Compass Resource Spotlight: Building Toward Economic Sovereignty in the Digital Age

As communities across Michigan explore opportunities created by AI, cloud computing, broadband expansion, and emerging digital infrastructure, a valuable resource from the Michigan State University Quello Center helps local leaders ask a critical question:

How can we ensure that digital infrastructure development benefits our communities for generations to come? 1

The Quello Center’s Emerging Digital Infrastructures initiative examines the local impacts of data centers and other digital infrastructure investments, focusing on issues such as energy use, water resources, land use, taxation, community benefit, and infrastructure governance. The research is especially relevant for rural and under-resourced communities that are increasingly being considered for future digital infrastructure projects. 1

One of the most practical resources available is the “How Likely is a Data Center Developer Interested in My Community?” self-assessment. Designed for local governments, this five-question exercise helps communities understand their potential attractiveness for future development and the urgency of planning for it. 1

For Michigan communities, however, the conversation extends beyond attracting investment.

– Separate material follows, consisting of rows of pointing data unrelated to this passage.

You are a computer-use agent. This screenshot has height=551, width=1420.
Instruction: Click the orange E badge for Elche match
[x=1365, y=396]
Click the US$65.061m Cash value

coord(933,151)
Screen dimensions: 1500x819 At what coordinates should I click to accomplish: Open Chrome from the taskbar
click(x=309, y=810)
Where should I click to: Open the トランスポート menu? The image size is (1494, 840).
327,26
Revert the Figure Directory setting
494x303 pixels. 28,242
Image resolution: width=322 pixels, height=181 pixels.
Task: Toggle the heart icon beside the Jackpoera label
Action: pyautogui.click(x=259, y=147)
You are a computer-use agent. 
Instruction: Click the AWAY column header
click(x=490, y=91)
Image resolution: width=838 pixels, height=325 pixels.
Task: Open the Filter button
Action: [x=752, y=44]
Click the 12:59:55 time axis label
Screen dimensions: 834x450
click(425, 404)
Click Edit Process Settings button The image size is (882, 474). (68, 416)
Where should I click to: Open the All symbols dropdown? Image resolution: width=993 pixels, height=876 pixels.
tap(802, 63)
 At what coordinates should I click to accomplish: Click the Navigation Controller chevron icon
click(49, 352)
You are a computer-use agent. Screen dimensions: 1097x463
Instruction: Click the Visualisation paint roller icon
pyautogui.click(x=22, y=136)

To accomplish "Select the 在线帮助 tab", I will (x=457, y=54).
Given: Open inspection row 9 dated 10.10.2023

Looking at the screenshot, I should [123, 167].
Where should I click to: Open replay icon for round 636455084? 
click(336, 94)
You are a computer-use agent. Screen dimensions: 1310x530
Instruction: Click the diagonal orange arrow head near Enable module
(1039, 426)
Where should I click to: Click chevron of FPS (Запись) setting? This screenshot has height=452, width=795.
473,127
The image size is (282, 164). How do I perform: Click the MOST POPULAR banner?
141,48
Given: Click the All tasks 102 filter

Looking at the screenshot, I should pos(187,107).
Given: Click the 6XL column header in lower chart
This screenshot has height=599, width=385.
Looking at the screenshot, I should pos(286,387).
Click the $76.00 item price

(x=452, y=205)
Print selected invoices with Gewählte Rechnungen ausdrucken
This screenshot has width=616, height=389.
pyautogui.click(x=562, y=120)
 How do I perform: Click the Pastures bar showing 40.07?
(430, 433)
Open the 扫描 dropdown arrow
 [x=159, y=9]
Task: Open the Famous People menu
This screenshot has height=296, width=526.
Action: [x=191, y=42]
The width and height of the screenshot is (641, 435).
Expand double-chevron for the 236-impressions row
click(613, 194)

Economic growth occurs when communities attract investment. Economic sovereignty occurs when communities shape, share, and sustain the value that investment creates.

Whether the opportunity is a regional edge data center, a community microgrid, expanded broadband infrastructure, workforce development initiatives, or future AI-enabled services, communities that prepare early are better positioned to influence outcomes rather than simply react to them.

The Quello Center’s work encourages communities to understand not only what is being proposed, but also who benefits, who bears the costs, and how local leaders can create transparent and equitable governance structures around emerging infrastructure. 1

For rural Michigan, the future may not be defined by landing a hyperscale data center. Instead, it may be found in creating resilient local ecosystems of broadband, energy, edge computing, education, and workforce development that keep more value circulating within the community.

The question is not simply:

“How do we attract digital infrastructure?”

It is:

“How do we build the capacity to own our future within the digital economy?”

Explore the resource:

Emerging Digital Infrastructures – Quello Center 1

Communities that prepare before opportunities arrive are often the ones best positioned to turn investment into long-term prosperity, resilience, and sovereignty.